Quantum-mechanical treatment of the one-phonon inelastic scattering of gas atoms in three dimensions by a simplified continuum model of a solid

Abstract

A quantum-mechanical treatment of the one-phonon inelastic scattering of gas atoms in three dimensions by a solid surface is presented. Three major approximations made in the calculations are (i) the method of Cabrera, Celli, Goodman and Manson [Surface Science 19 (1970) 67] is used to calculate the relevant transition probabilities, (ii) atoms near the surface of the solid are treated at first as though they were in the bulk, although the fact that surface atoms differ dynamically from bulk atoms is taken into account later in a simple way, and (iii) the gas-surface interaction is represented by a potential which consists of an infinite repulsive step with zero well-depth, thus eliminating the possibility of bound states of gas atoms at the surface.

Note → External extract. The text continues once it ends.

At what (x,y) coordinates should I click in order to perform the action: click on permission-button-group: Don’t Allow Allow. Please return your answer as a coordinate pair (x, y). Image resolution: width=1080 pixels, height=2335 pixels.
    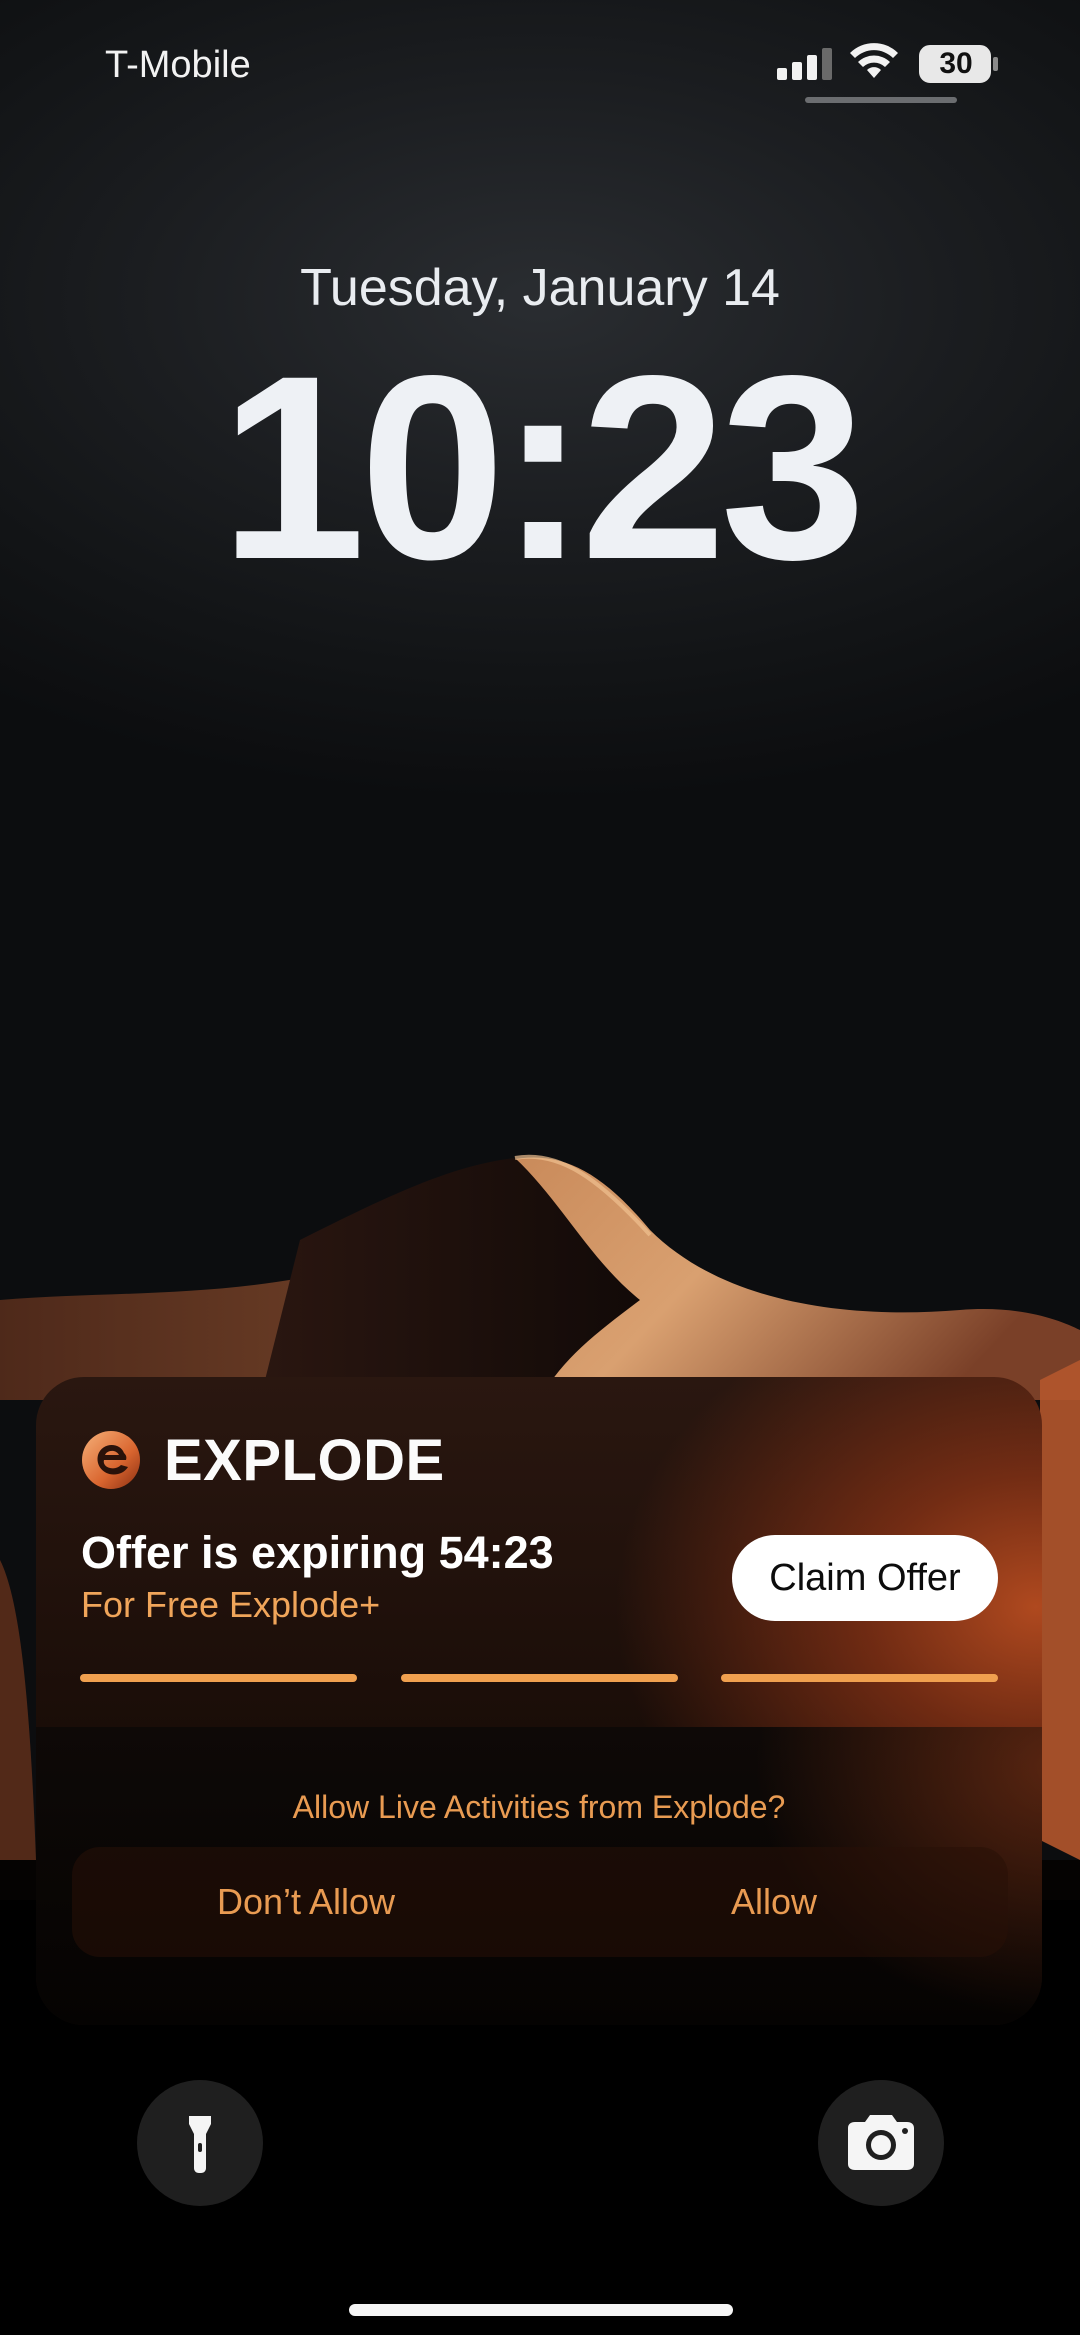
    Looking at the image, I should click on (540, 1902).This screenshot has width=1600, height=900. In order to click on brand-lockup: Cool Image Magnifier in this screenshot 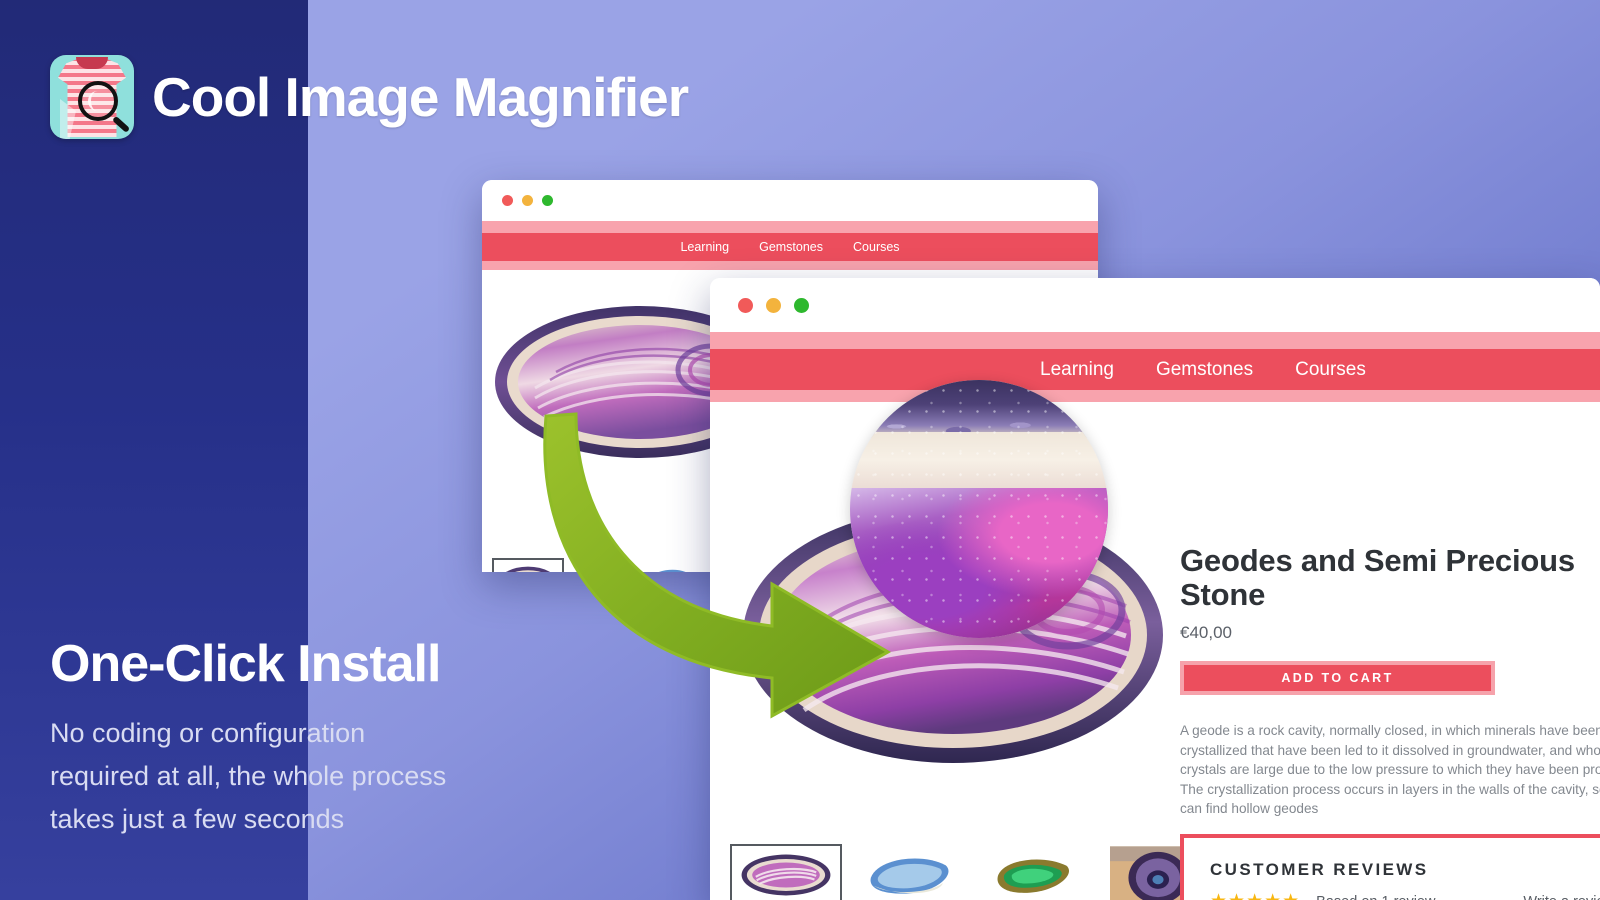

The theory is a generalization to three dimensions of the one-dimensional theory reviewed by F.O. Goodman [Surface Science 24 (1971) 667]. Some of the problems associated with comparing any such theory with experiment are discussed in some detail, and, for the system HeAg, comparisons are made with experimental scattering distributions and speed measurements of the type reported by R. B. Subbarao and D. R. Miller [J. Chem. Phys. 51 (1969) 4679]. With a (bulk) Debye temperature of 226 K for Ag, satisfying qualitative agreement between theory and experiment is found.